Do Not Send Me Sunflowers

We trudged up the winding apartment steps: left, flight of stairs, left, second set of stairs. The trail led up to the shadowed door. Entering the tiny kitchen, the nauseating smell of dead mice hit us in the face. They ate the rat poison and crawled under the floor space to die and rot in the summer heat.

Large pale sunflowers danced on the old wallpaper, long forgotten without the sun. Trinkets with the yellow flowers on the counter attempted to brighten the room with their billowing petals, faces staring back, witnesses to the cries and screams within those walls.

On the table lay my mentor’s Bible and journal, accompanied by a blue pen and yellow highlighter. Always yellow, her favorite color. Did you know October has multiple birthstones ranging from the traditional pink, to a mystical burgundy or Indian orange, or even an aqua blue? But her favorite was the beryl stone, a tame yet exuberant yellow. Every year, October creeps in and I wonder how she is doing. My heart yearns to call her or send a letter just to know that she is well.
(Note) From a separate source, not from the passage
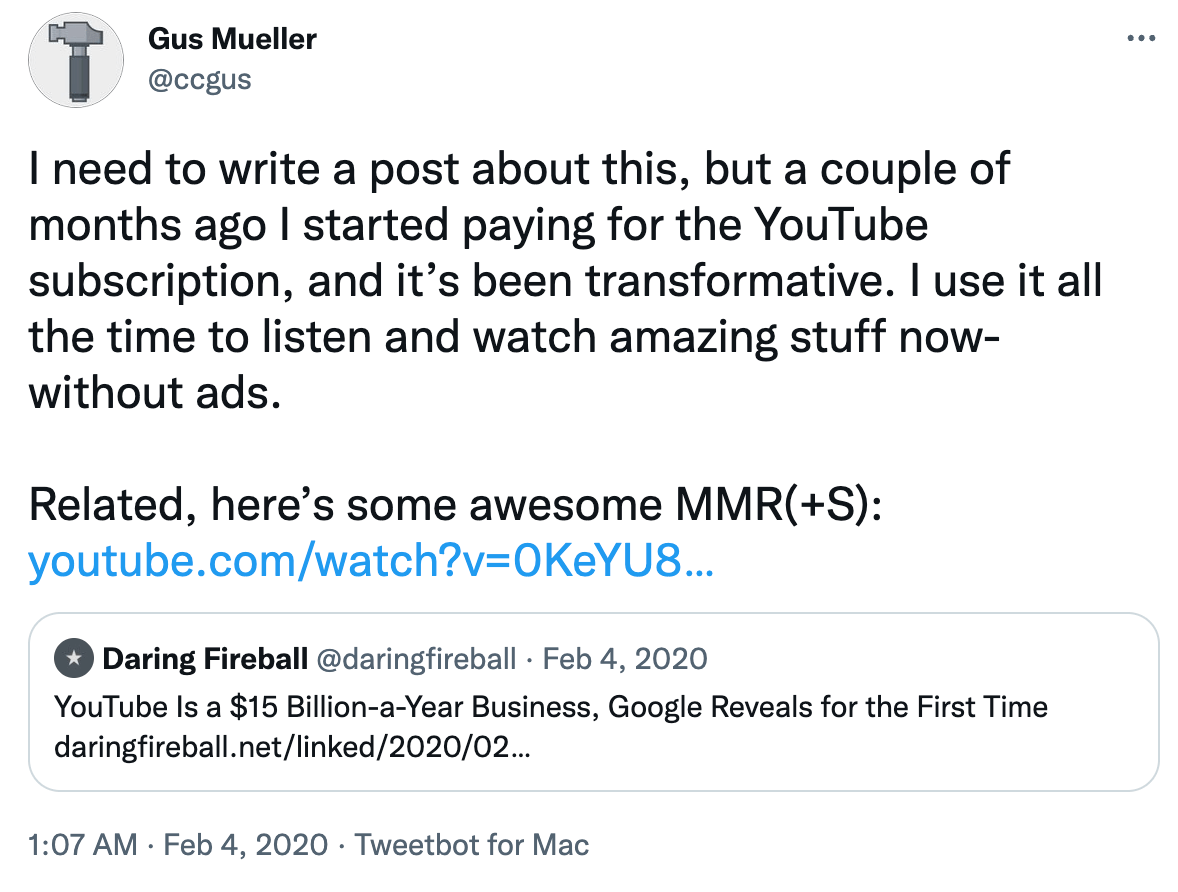Click the Daring Fireball star avatar icon
Viewport: 1178px width, 892px height.
coord(74,659)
But how can she be? Her two boys are grown and married, no longer their father’s punching bags. Who is now the recipient of those blows? He can no longer call the police at night because his teenage son disobeyed him. Her husband, furious with disagreement or disapproval, often left to a hotel for several days and nights, knowing the financial strain of unpaid bills because of his inability to keep a job. He further withheld sexual intimacy for control and manipulation. Who is left to stand up against him? 

Mrs. Julie and I would sent thank you cards and get-well cards while I was in college, and I would look specifically for ones with yellow flowers, but not just any yellow flowers, sunflowers. I still have one in my room ten years later, bearing the emptiness left of an abrupt end to our friendship but unable to bring myself to dispose of it.

When I see fields of giant sunflowers, swaying in the warm breeze, I long for our phone calls and days of intricate Bible study and answered prayer, pouring out my heart, a teenage girl, simply longing for a closer walk with the Lord. Wandering through stores, I see them painted delicately on cookie jars and storage containers and I am instantly taken back to hours on the couch, her husband screaming and berating me because I was supposedly a fake. He raged that I could not be saved because I “never repented,” a life unchanged. I see the long petals at a grocery store and wonder if she is alright, still trapped while I am free.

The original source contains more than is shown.